The Falcon 9 is months away from achieving certification for national security military satellite launches, giving SpaceX access to a large portion of the market. The Falcon Heavy would be needed to launch the military’s heavier satellites, and the larger booster has not flown yet.

ULA is working with Blue Origin, a closely-held aerospace firm founded by Amazon.com’s Jeff Bezos, to develop a new methane-fueled rocket engine to power the first stage of ULA’s new rocket.

Two BE-4 engines designed by Blue Origin would fit on the bottom of the NGLS booster, each generating approximately 550,000 pounds of thrust. Such a larger methane-burning rocket engine has never flown before.

ULA says the BE-4 engine has been in development with commercial funding for three-and-a-half years, giving it a head start over other new propulsion systems. As a backup, ULA has an agreement with experienced propulsion provider Aerojet Rocketdyne for a new kerosene-fueled booster engine in the same class as the BE-4.

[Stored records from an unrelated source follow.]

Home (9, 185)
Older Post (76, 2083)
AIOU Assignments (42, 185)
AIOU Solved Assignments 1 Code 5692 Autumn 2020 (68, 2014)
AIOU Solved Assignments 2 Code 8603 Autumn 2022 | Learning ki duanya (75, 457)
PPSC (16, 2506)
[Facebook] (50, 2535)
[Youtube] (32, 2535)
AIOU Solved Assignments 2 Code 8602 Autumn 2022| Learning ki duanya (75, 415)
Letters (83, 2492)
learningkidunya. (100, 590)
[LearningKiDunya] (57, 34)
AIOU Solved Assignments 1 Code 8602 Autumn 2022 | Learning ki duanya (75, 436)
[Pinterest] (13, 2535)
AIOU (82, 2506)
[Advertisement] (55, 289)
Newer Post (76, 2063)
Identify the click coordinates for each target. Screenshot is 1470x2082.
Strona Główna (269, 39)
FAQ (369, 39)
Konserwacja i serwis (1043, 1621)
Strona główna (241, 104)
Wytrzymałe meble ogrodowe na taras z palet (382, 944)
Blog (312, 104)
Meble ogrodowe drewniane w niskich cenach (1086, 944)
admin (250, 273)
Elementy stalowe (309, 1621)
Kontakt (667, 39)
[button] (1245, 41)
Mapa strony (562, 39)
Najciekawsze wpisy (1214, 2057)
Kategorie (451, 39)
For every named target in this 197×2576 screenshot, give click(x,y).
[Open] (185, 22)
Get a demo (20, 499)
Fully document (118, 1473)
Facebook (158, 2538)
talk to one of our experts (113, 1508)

Formed in 2006 as a 50-50 joint venture between Boeing and Lockheed Martin, ULA is facing pressure from SpaceX to cut costs and stay competitive for lucrative launch contracts with the U.S. military and NASA. ULA says the NGLS design will cost less than the existing Atlas and Delta rockets, and Bruno has hinted that some components could be reusable.

More details on the next-generation launcher, including its design, name, and upper stage engine, will be revealed April 13 at the Space Symposium, an annual space industry convention in Colorado Springs, Colorado.